In: Accounting
Matthew Damon has been appointed as a junior auditor of AwesomewaterhouseCoopers (AwC). One of his first tasks is to review the firm’s audit clients to ensure that independence requirements of APES 110 (Code of Ethics for Professional Accountants) are being met. His review has revealed the following:
(1) AwC has recently been approached by Metal Mining Limited (MML) to conduct its audit. The accountant at MML, Jennifer Lawrence is the daughter of one of AwC’s audit partner Brian Adams. Being aware of Brian’s relationship with Jennifer, AwC will not be assigning Brian to the audit team of MML.
Required:
Using the conceptual framework in APES 110 (Code of Ethics for Professional Accountants), identify potential threat(s) to independence & recommend safeguards (if any) to reduce the independence threat(s) identified. Also, provide an objective assessment of whether audit independence can be achieved.
As per Section 220 of APES 110, Conflicts of interest create threats to compliance with a number of fundamental principles, such as objectivity, confidentiality and professional behaviour. Conflicts of interest may arise by business interests or relationships with clients or third parties. If conflicts of interest are identified, Members in public practice are required to apply appropriate safeguards to eliminate them or reduce them to an acceptable level. When a conflict of interest creates a threat that cannot be eliminated or reduced to an acceptable level, the Member must not accept, or must resign from, the conflicting engagement.
Potential Threats:
(a) Self-interest; (b) Self-review; (c) Advocacy; (d) Familiarity; and (e) Intimidation.
Safeguards:
(a) Safeguards created by the profession, legislation or regulation; and (b) Safeguards in the work environment.
Safeguards may include:
• Involving an additional professional accountant to review the work done or otherwise advise as necessary.

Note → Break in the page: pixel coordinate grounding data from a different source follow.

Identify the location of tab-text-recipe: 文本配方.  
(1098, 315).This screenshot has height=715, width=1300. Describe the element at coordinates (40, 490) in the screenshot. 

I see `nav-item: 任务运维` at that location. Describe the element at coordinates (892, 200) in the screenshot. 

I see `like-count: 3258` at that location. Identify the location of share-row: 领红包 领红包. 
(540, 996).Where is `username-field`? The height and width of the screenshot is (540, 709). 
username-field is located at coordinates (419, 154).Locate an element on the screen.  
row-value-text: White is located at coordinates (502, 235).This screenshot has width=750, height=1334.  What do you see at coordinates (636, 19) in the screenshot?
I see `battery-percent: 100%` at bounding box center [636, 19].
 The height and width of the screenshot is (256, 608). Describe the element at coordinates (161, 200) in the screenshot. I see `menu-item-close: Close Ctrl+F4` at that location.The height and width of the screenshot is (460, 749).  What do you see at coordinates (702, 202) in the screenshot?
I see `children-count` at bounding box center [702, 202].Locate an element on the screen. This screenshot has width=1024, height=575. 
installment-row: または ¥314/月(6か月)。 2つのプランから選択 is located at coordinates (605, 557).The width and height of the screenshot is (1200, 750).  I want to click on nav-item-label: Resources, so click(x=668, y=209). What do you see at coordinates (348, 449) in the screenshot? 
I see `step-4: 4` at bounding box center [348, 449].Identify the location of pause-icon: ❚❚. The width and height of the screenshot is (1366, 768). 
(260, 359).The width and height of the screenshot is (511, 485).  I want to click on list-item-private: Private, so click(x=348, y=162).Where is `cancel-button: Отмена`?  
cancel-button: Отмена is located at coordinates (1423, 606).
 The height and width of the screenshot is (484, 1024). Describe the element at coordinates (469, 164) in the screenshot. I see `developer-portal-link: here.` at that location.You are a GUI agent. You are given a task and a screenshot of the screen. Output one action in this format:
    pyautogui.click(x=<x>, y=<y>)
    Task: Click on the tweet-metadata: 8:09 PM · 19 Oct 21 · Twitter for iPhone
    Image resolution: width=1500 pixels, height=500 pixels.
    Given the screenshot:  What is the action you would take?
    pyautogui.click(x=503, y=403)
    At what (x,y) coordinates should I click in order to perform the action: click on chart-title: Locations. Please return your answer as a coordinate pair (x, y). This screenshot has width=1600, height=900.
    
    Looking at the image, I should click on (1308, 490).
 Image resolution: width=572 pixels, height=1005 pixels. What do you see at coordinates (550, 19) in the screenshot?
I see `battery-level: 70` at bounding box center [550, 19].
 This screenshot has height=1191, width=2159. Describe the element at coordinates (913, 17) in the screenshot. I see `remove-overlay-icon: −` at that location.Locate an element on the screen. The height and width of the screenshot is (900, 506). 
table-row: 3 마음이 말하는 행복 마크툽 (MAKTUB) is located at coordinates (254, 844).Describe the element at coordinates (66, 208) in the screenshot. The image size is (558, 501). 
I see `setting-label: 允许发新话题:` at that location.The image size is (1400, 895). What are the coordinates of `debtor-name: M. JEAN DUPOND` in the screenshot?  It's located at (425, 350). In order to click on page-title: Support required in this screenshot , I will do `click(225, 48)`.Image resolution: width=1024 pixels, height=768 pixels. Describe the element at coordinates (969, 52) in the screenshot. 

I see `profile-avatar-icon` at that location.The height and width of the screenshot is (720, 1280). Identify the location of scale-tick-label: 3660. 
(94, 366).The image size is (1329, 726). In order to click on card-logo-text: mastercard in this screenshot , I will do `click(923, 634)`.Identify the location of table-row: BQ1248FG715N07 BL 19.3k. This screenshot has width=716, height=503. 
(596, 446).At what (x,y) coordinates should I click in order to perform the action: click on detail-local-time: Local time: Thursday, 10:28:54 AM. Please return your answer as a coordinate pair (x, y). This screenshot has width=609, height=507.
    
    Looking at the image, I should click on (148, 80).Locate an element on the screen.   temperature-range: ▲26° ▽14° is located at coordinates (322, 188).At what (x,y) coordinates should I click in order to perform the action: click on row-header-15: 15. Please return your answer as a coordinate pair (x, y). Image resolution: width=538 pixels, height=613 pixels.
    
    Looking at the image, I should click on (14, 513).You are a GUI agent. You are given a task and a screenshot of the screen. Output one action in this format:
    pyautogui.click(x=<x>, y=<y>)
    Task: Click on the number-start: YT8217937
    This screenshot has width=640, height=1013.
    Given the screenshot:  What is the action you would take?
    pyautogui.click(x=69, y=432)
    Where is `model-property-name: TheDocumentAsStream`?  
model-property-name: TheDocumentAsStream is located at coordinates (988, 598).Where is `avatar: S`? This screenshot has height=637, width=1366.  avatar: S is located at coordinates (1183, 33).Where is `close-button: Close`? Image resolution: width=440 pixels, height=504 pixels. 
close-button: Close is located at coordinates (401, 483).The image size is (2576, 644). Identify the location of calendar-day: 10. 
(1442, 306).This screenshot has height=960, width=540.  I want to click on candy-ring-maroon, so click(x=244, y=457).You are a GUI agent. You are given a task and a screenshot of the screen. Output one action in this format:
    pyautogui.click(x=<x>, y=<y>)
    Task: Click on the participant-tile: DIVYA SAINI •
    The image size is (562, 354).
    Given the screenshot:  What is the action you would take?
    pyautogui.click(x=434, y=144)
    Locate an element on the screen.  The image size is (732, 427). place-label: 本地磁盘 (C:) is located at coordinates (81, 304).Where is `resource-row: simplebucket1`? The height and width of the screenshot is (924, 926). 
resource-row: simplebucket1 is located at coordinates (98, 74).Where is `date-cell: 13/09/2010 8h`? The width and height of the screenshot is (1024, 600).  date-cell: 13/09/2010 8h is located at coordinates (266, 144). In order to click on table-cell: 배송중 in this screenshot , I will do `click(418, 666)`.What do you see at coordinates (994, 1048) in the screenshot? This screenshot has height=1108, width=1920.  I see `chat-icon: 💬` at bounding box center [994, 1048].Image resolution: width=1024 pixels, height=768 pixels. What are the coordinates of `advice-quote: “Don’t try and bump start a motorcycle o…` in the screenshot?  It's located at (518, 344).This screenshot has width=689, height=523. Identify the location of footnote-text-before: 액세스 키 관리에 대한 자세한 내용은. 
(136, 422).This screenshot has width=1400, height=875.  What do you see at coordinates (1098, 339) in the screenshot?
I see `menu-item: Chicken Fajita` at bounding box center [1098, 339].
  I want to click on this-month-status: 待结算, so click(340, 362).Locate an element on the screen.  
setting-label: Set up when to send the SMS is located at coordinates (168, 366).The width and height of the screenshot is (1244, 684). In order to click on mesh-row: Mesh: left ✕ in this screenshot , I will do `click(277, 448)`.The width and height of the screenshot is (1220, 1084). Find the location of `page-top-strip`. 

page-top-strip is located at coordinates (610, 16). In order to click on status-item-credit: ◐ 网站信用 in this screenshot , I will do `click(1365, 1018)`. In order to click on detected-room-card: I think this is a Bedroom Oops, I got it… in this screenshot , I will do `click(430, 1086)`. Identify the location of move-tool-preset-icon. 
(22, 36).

• Consulting an independent third party, such as a committee of independent directors, a professional regulatory body or another professional accountant.
• Discussing ethical issues with those charged with governance of the client.
• Disclosing to those charged with governance of the client the nature of services provided and extent of fees charged.
• Involving another firm to perform or re-perform part of the engagement.
• Rotating senior assurance team personnel.